Taxizentrale scheitert mit Klage gegen Rabattaktion von myTaxi

Parken in Pink

Die Vermittlungs-App myTaxi konnte im Verfahren um die Zulässigkeit einer Werbeaktion, bei der für über die App gebuchte Taxifahrten zwei Wochen ein Rabatt von 50% gewährt worden ist, einen Erfolg verzeichnen. Das Oberlandesgericht Stuttgart hat mit Urteil vom 19.11.2015 die Entscheidung der Vorinstanz aufgehoben und den Verfügungsantrag der klagenden Taxizentrale zurückgewiesen. Das Landgericht Stuttgart hatte die Werbung noch verboten, weil myTaxi wie ein Taxiunternehmer die Regeln des Personenbeförderungsgesetzes beachten müsse, darunter auch die Festpreisbindung. Diese Auffassung teilte das OLG nicht (Az.: 2 U 88/15).

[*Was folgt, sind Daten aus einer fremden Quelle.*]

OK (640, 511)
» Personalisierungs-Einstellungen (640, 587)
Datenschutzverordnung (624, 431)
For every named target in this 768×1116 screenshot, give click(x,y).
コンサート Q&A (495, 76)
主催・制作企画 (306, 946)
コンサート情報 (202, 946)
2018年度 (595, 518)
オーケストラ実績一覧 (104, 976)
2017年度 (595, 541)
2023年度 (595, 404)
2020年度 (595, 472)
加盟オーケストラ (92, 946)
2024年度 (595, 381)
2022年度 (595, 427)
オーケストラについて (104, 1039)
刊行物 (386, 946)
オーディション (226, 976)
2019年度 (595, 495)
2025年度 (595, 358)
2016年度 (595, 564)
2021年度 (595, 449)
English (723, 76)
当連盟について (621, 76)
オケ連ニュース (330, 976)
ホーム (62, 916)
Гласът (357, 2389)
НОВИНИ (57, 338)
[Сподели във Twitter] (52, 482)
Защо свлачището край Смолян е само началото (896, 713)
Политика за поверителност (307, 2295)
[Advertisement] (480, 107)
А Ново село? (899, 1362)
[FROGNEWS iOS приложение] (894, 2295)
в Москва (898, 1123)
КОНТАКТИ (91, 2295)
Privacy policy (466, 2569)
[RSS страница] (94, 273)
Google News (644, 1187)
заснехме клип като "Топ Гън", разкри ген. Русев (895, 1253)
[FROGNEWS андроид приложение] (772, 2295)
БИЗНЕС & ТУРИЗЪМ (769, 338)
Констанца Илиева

Lauterkeitsrechtlicher Kern der Rabattaktion nicht erfasst

Es gehe nicht um das Geschäftsmodell der Taxi-App, sondern um die Zulässigkeit einer Rabattaktion, betonte das Gericht. Die Beklagte unterliege nicht den Marktverhaltensregelungen des Personenbeförderungsgesetzes, weil sie keine Personen befördere (§ 1 Abs. 1 PBefG), sondern nur als Vermittler von Taxifahrten auftrete. Die angegriffene Rabattaktion über einen Zeitraum von 14 Tagen und in Höhe von 50% könnte zwar eine unlautere Behinderung sein (§§ 3, 4 Nr. 10 UWG). Die ursprünglich gestellten Klageanträge haben nach Auffassung des OLG aber den hierfür maßgeblichen lauterkeitsrechtlichen Kern der konkret stattgefundenen Werbeaktion nicht erfasst und dem Senat sei es auch nicht möglich, an dieser Antragsfassung vorbei den gerade noch zulässigen Rabattsatz und die Aktionsdauer zu definieren. Und auch der erst in der Berufung gestellte Hilfsantrag habe diesen lauterkeitsrechtlichen Kern der Rabattaktion nicht ausreichend dargestellt und darüber hinaus auf Merkmale abgestellt, für die es an einer bereits stattgefundenen Verletzungshandlung und somit an einer Wiederholungsgefahr fehle.